If he says soemthing about "you knew I was like this when I married you"
"That's an excuse and you know it as well as I do. When you made marriage vows they weren't empty. They were a binding contract. Do you want to stay in this marriage, or do you want to start doing what you promised to do?"
(starts making excuses)
"These are the things that need to be done. These are the things that are missing. Let's see if we can work together to make things better for both of us."
Appeal to his enlightened self interest. Make it clear that he can't just slack and call it a marriage. Either he pitches in or he's out. I think he may find more resources than he thought he had, or at least start helping more. If he doesn't make real efforts within a mutually agreed upon time frame, something else has to be done. I know it's harder because you have kids. And it's going to be MURDEROUS for him if he leaves, because now any income he gets has to partly go to you, and he loses all his licensing (including drivers license) if he doesn't pay. You may want to remind him of that too. But he agreed to this marriage, so did you, and it does sound like he needs his butt dumped in the street if he won't respect that.
By the way, it wasn't my intent here to insult anyone, I am just trying to be direct but if possible supportive.
The point is that that was then and this is now. Tell him that the situation has evolved and he has not - why not? People grow, people change, they don't sit at home on their bums saying I've always been a lazy oaf and I always will be. Tell him that when you have children you're expected to grow to accomodate them.
I'm sorry but his basic attitude really gets right up my nose. He wants you to buy him a car and if you do he might just condescend to look for work?

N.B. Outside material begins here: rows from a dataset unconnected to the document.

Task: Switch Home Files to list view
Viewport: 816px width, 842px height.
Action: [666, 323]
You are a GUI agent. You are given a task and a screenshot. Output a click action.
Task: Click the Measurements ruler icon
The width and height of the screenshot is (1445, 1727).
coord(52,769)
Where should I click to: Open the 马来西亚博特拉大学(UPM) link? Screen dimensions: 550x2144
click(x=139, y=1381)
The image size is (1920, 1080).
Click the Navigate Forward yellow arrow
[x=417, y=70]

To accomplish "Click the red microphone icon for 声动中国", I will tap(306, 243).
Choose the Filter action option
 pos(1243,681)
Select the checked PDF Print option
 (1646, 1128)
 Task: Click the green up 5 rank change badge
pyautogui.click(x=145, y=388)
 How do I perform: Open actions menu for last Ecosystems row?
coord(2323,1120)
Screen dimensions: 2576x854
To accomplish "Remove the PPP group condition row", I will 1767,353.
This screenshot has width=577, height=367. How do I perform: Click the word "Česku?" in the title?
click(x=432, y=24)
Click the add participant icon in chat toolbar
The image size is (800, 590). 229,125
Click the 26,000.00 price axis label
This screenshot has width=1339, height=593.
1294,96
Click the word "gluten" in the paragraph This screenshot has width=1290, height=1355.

Please tell me you were kidding ...
It's high time you stopped being the house dogsbody. You're out at work every day and you shouldn't be coming home to do all the housework, cooking, etc. as well. Your husband has dug himself into a rut that he doesn't know how to get out of. How old are your children?
Bottom line - it's ultimatum time. He has 3 weeks to find a job (he's obviously not very good at the SAHD part so he might as well work). You don't care what kind of a job (and there are plenty of fast food places that work around part-timers) as long as it gets him off of his behind and out of the house doing something. His attitude is liable to change if he is out among people too. BTW, every day he spends at home doing nothing is a day closer to becoming unemployable. These days there is a lot of competition even for lowly jobs...
Anyway, like I was saying, light a fire under his posterior and give him a time limit otherwise he's out on his ear and you're filing for divorce. And follow through. If you don't he will never budge again in his life. Tell yourself that there's a better life waiting for you out there and that if he wants to be part of it, well fine, if he doesn't, tough.
There's nothing inherently dirty about sex, but if you try real hard and use your imagination you can overcome that.
Have either of you ever been to see a psychologist/therapist to see if there are any emotional issues that need to be addressed? If nothing else, you yourself should try counseling, you have nothing to lose and all the more to gain.
I dated a woman who was once married to a diagnosed narcissist for 30 years, she was diagnosed as co-dependent herself. Sadly, she needed loads of therapy and still does.